**Saved entries:**
━━━━━━

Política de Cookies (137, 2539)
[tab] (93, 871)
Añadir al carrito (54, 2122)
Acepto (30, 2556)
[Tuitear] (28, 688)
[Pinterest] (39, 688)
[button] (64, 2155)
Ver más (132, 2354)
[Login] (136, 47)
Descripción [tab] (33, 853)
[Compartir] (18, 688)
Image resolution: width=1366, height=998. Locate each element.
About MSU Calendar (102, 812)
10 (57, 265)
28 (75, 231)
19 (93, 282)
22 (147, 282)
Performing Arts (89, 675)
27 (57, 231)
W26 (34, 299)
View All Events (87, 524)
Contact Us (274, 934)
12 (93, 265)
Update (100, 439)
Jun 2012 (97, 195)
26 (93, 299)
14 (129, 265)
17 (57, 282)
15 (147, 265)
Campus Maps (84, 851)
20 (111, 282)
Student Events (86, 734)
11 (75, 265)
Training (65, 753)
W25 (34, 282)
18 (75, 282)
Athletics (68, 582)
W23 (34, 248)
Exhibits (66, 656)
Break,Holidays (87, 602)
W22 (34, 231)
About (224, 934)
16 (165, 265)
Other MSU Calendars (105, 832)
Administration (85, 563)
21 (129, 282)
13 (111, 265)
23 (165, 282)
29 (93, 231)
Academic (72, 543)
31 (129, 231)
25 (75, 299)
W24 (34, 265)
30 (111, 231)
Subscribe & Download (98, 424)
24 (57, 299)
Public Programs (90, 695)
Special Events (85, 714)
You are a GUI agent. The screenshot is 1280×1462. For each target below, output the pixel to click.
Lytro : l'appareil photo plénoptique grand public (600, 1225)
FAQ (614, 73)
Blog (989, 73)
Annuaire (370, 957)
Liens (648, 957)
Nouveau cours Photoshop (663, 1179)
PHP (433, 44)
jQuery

━━━━━━

**Problem requirements:** Write the data back out verbatim.

**Task result:**
Política de Cookies (137, 2539)
[tab] (93, 871)
Añadir al carrito (54, 2122)
Acepto (30, 2556)
[Tuitear] (28, 688)
[Pinterest] (39, 688)
[button] (64, 2155)
Ver más (132, 2354)
[Login] (136, 47)
Descripción [tab] (33, 853)
[Compartir] (18, 688)
Image resolution: width=1366, height=998. Locate each element.
About MSU Calendar (102, 812)
10 (57, 265)
28 (75, 231)
19 (93, 282)
22 (147, 282)
Performing Arts (89, 675)
27 (57, 231)
W26 (34, 299)
View All Events (87, 524)
Contact Us (274, 934)
12 (93, 265)
Update (100, 439)
Jun 2012 (97, 195)
26 (93, 299)
14 (129, 265)
17 (57, 282)
15 (147, 265)
Campus Maps (84, 851)
20 (111, 282)
Student Events (86, 734)
11 (75, 265)
Training (65, 753)
W25 (34, 282)
18 (75, 282)
Athletics (68, 582)
W23 (34, 248)
Exhibits (66, 656)
Break,Holidays (87, 602)
W22 (34, 231)
About (224, 934)
16 (165, 265)
Other MSU Calendars (105, 832)
Administration (85, 563)
21 (129, 282)
13 (111, 265)
23 (165, 282)
29 (93, 231)
Academic (72, 543)
31 (129, 231)
25 (75, 299)
W24 (34, 265)
30 (111, 231)
Subscribe & Download (98, 424)
24 (57, 299)
Public Programs (90, 695)
Special Events (85, 714)
You are a GUI agent. The screenshot is 1280×1462. For each target below, output the pixel to click.
Lytro : l'appareil photo plénoptique grand public (600, 1225)
FAQ (614, 73)
Blog (989, 73)
Annuaire (370, 957)
Liens (648, 957)
Nouveau cours Photoshop (663, 1179)
PHP (433, 44)
jQuery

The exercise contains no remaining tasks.